Love of all kinds has been threatened
throughout history, but for LGBTQ figures it almost goes with the territory. As
Vito Russo made clear in The Celluloid Closet death is how most gay men
and women end of any film which bothered even to represent them.
Yet the works I include here were all made
after Stonewall, the symbol of the supposed end of gay prejudice in the USA.
Yet we all know it is only an emblem, that reality continues to be a world in
which gay men and women still find themselves often marked by local community
haters, and is subject to major social of government shifts in sentiment. Today
transgender individuals are under even greater torture and punishment than many
gay men and lesbians were in the previous century. In many states they no
longer have any legal rights to be who they are—a deeply existential statement—but
must return to their birth names and the reality that surrounded their youthful
non-existence; they are refused licenses, the permission to vote, and even the
simple access to appropriate bathrooms, denied even the permission to dress as
the gender by which they define themselves. Transsexual individuals have also
been denied their flexible shifts in identity, drag queens, long individuals
who were most able to move between the heterosexual and homosexual worlds in
their satire of and disregard of gender definition, are denied in some states their
performances or even socially conscious activities such as reading to children
in libraries. And we all know that the rightest groups in many countries are
working hard to take back the rights gays, lesbians, and bisexuals have
demanded and won over the years, banning books and educational services so that
younger people cannot even find a way out of their confusion of sexual identity.

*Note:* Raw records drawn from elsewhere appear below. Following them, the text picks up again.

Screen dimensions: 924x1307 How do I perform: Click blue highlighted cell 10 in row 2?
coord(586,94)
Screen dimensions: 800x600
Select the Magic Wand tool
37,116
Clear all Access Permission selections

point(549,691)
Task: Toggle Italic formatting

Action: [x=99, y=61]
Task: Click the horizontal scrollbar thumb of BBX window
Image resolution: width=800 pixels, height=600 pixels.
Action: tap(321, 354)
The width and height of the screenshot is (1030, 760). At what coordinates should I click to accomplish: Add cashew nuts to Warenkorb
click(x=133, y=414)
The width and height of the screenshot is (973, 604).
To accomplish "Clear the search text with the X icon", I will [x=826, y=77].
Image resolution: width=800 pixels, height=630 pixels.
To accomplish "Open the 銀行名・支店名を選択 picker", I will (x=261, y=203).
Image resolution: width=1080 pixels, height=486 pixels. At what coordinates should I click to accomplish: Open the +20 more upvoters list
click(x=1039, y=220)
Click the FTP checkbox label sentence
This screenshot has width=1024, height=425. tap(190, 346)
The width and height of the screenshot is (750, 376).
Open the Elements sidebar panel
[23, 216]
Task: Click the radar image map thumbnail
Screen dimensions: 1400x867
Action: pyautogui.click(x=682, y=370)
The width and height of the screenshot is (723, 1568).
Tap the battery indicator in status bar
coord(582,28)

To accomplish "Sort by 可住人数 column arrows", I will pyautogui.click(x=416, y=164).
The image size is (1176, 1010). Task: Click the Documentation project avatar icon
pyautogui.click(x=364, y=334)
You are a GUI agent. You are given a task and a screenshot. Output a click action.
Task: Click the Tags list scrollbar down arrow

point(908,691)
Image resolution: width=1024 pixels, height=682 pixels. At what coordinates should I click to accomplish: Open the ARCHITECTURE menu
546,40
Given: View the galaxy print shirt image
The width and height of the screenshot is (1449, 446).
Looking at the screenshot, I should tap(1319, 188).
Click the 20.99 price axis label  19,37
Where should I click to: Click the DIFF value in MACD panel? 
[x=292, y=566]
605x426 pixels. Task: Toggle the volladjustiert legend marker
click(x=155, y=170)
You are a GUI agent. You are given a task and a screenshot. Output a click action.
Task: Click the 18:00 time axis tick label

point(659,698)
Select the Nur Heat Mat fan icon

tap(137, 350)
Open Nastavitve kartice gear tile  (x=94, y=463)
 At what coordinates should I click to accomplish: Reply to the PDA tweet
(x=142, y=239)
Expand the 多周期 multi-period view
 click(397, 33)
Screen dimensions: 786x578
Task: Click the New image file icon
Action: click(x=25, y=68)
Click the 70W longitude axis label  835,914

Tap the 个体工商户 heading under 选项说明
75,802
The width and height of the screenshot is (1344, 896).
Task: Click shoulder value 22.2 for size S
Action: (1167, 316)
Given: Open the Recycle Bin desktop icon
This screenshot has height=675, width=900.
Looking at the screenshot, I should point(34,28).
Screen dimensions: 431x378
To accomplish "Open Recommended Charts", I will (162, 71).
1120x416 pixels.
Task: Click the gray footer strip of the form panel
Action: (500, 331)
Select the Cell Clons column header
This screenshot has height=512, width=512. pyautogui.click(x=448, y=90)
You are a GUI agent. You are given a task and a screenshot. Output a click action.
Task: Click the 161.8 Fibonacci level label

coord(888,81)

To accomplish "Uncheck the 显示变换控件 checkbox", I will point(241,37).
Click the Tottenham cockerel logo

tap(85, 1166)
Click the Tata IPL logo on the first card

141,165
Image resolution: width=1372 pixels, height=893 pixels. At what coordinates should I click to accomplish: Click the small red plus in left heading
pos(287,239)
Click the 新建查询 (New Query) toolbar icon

For queers, the end of love has always
been just around the corner, lurking to deny their own passions, pleasures,
identities, and deep love. We have been forced into an almost paranoid view of
our positions in society, believing at times that perhaps a veneer of
heterosexual-like marriage and family life might wipe away all prejudice, but
being, nonetheless, to be always wary perceiving that the façade might just as
quickly turn on us or actually corrupt our true identities and widely and
sometimes wildly loving beings. Perhaps, Wrik Mead was right; we are all cupids
infected by our own commitment to love.
The works I have chosen in this small
collection are just a sampling of the many such feature and shorter dystopian
cinematic representations of our societies since the so-called liberations of
the late 1970s and early 1980s, freedoms quickly squelched in the terrible AIDS
epidemic of the 1980s-the early years of the new century, and which continue to
be denied today. Yes, since 2015 we can even marry, but don’t imagine for a
moment that individuals, governmental officials, and judges of the courts aren’t
waiting in glee for the opportunity to again deny those rights. There are still
laws on the books banning same-sex marriage in 26 states. All the Supreme Court
has to do is to return the law to State regulation and many thousands of US
citizens would be banned from the right to love those with whom they live.
Los
Angeles, April 3, 2026
Reprinted
from My Queer Cinema blog (April 2026).